__PROBLEM__: Because the material must be preserved as it stands, copy every line exactly.

----------------------------------------

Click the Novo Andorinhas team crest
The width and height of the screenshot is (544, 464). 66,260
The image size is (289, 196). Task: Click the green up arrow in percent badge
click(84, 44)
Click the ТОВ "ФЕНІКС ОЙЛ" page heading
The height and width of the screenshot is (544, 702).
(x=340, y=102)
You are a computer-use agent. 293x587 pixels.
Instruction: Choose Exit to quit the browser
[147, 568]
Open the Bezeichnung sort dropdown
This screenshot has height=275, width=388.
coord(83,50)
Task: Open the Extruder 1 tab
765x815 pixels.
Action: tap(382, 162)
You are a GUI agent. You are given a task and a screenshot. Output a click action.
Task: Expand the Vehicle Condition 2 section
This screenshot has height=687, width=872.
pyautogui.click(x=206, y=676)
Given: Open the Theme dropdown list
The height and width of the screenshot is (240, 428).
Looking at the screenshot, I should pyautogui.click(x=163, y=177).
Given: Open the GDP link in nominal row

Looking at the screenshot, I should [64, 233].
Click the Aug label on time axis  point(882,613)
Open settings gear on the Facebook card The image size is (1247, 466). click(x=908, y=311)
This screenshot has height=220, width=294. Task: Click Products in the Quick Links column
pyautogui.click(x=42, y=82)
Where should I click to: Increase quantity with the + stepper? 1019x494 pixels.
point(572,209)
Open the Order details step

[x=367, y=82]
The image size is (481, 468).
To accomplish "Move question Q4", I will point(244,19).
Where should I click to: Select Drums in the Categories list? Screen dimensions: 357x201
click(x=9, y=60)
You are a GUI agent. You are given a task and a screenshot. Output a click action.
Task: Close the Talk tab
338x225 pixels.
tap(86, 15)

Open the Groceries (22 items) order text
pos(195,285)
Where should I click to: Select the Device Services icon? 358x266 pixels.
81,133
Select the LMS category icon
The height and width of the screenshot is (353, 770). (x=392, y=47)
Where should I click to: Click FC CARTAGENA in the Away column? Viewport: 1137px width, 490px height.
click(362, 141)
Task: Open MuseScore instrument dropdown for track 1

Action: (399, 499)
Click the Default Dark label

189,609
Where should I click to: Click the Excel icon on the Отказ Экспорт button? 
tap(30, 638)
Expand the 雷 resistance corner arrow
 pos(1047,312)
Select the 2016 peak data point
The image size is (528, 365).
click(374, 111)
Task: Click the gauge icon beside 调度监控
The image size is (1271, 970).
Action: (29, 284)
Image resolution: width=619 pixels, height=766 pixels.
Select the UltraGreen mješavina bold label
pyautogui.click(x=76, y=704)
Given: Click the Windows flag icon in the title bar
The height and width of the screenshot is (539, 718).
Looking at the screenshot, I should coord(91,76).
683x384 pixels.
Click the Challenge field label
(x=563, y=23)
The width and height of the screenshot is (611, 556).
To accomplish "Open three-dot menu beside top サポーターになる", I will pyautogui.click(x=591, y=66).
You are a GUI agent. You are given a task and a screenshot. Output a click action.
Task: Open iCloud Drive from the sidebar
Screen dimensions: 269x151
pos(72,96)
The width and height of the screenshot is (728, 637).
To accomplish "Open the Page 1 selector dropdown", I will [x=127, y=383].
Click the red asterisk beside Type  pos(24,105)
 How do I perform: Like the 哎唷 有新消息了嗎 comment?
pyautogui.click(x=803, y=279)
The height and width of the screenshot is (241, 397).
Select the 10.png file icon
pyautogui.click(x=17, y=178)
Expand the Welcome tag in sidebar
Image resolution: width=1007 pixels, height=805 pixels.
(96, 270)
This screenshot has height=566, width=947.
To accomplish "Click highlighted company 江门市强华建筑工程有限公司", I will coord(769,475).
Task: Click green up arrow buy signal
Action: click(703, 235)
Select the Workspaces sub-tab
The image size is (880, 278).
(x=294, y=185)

----------------------------------------

__SOLUTION FOR THIS PROBLEM__:
Click the Novo Andorinhas team crest
The width and height of the screenshot is (544, 464). 66,260
The image size is (289, 196). Task: Click the green up arrow in percent badge
click(84, 44)
Click the ТОВ "ФЕНІКС ОЙЛ" page heading
The height and width of the screenshot is (544, 702).
(x=340, y=102)
You are a computer-use agent. 293x587 pixels.
Instruction: Choose Exit to quit the browser
[147, 568]
Open the Bezeichnung sort dropdown
This screenshot has height=275, width=388.
coord(83,50)
Task: Open the Extruder 1 tab
765x815 pixels.
Action: tap(382, 162)
You are a GUI agent. You are given a task and a screenshot. Output a click action.
Task: Expand the Vehicle Condition 2 section
This screenshot has height=687, width=872.
pyautogui.click(x=206, y=676)
Given: Open the Theme dropdown list
The height and width of the screenshot is (240, 428).
Looking at the screenshot, I should pyautogui.click(x=163, y=177).
Given: Open the GDP link in nominal row

Looking at the screenshot, I should [64, 233].
Click the Aug label on time axis  point(882,613)
Open settings gear on the Facebook card The image size is (1247, 466). click(x=908, y=311)
This screenshot has height=220, width=294. Task: Click Products in the Quick Links column
pyautogui.click(x=42, y=82)
Where should I click to: Increase quantity with the + stepper? 1019x494 pixels.
point(572,209)
Open the Order details step

[x=367, y=82]
The image size is (481, 468).
To accomplish "Move question Q4", I will point(244,19).
Where should I click to: Select Drums in the Categories list? Screen dimensions: 357x201
click(x=9, y=60)
You are a GUI agent. You are given a task and a screenshot. Output a click action.
Task: Close the Talk tab
338x225 pixels.
tap(86, 15)

Open the Groceries (22 items) order text
pos(195,285)
Where should I click to: Select the Device Services icon? 358x266 pixels.
81,133
Select the LMS category icon
The height and width of the screenshot is (353, 770). (x=392, y=47)
Where should I click to: Click FC CARTAGENA in the Away column? Viewport: 1137px width, 490px height.
click(362, 141)
Task: Open MuseScore instrument dropdown for track 1

Action: (399, 499)
Click the Default Dark label

189,609
Where should I click to: Click the Excel icon on the Отказ Экспорт button? 
tap(30, 638)
Expand the 雷 resistance corner arrow
 pos(1047,312)
Select the 2016 peak data point
The image size is (528, 365).
click(374, 111)
Task: Click the gauge icon beside 调度监控
The image size is (1271, 970).
Action: (29, 284)
Image resolution: width=619 pixels, height=766 pixels.
Select the UltraGreen mješavina bold label
pyautogui.click(x=76, y=704)
Given: Click the Windows flag icon in the title bar
The height and width of the screenshot is (539, 718).
Looking at the screenshot, I should coord(91,76).
683x384 pixels.
Click the Challenge field label
(x=563, y=23)
The width and height of the screenshot is (611, 556).
To accomplish "Open three-dot menu beside top サポーターになる", I will pyautogui.click(x=591, y=66).
You are a GUI agent. You are given a task and a screenshot. Output a click action.
Task: Open iCloud Drive from the sidebar
Screen dimensions: 269x151
pos(72,96)
The width and height of the screenshot is (728, 637).
To accomplish "Open the Page 1 selector dropdown", I will [x=127, y=383].
Click the red asterisk beside Type  pos(24,105)
 How do I perform: Like the 哎唷 有新消息了嗎 comment?
pyautogui.click(x=803, y=279)
The height and width of the screenshot is (241, 397).
Select the 10.png file icon
pyautogui.click(x=17, y=178)
Expand the Welcome tag in sidebar
Image resolution: width=1007 pixels, height=805 pixels.
(96, 270)
This screenshot has height=566, width=947.
To accomplish "Click highlighted company 江门市强华建筑工程有限公司", I will coord(769,475).
Task: Click green up arrow buy signal
Action: click(703, 235)
Select the Workspaces sub-tab
The image size is (880, 278).
(x=294, y=185)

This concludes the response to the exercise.